Keep ripening watermelon from direct contact with soil to prevent rot and protect fruit from pests and rodents. When fruit is about the size of a softball, place it on a bed of straw or cardboard. Setting fruit on a light-reflecting surface, such as aluminum foil, will concentrate heat and speed up ripening. If large critters, such as groundhogs, discover your melons, protect ripening fruits by covering them with laundry baskets weighted down with a few bricks. Some gardeners like to switch fertilizer during the course of the growing season. To do this, use a fertilizer with more nitrogen than phosphorus and potassium during the period between planting and when the first flowers open. Once flowering begins, use a fertilizer with less nitrogen and more phosphorus and potassium, such as African violet food or liquid seaweed.

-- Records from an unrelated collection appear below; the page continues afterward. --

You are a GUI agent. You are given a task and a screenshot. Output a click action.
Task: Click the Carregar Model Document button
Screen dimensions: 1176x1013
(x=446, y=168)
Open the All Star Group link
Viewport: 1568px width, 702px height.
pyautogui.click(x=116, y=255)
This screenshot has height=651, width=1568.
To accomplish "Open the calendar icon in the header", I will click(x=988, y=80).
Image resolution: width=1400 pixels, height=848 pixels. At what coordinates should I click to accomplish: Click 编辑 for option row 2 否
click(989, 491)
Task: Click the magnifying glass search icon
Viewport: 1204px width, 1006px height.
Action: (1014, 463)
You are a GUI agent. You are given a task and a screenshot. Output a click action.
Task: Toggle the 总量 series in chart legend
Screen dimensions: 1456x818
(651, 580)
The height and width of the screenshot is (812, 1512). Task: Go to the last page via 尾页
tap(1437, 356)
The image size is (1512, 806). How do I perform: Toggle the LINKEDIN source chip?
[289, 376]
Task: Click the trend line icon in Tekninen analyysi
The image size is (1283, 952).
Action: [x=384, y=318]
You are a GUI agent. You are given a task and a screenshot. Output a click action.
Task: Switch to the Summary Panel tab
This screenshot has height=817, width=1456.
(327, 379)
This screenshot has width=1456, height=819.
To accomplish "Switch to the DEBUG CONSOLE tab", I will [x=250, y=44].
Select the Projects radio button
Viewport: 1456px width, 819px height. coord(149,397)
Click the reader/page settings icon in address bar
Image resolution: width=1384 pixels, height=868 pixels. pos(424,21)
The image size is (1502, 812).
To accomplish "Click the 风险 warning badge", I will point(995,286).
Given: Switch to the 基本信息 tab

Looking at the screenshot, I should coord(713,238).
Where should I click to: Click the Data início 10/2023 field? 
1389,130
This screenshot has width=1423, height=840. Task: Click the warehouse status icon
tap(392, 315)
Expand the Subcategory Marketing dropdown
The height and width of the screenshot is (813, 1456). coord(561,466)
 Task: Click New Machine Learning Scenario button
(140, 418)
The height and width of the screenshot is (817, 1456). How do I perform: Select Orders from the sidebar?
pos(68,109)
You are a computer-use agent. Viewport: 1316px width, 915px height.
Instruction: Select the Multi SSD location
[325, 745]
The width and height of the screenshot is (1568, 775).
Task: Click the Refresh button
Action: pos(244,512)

Some believe that pinching off a vine’s growing shoots as watermelons start to ripen will cause the plant to divert all its energies to fruit ripening. Recent research has shown this to be false. It’s a vine’s leaves that produce the sugars that sweeten fruit, so anything that reduces the total number of leaves available for sugar production actually lessens the sweetness of the melon.
In colder regions, remove any blossoms that start to develop within 50 days of your area’s first average frost date. This will help ensure that remaining, larger fruits will ripen before frost. Give watermelon vines plenty of room to roam. Crimson Sweet is long-time favorite for its sweet and juicy crimson flesh. Wheat straw is an effective, inexpensive way to keep growing melons from coming in contact with the soil.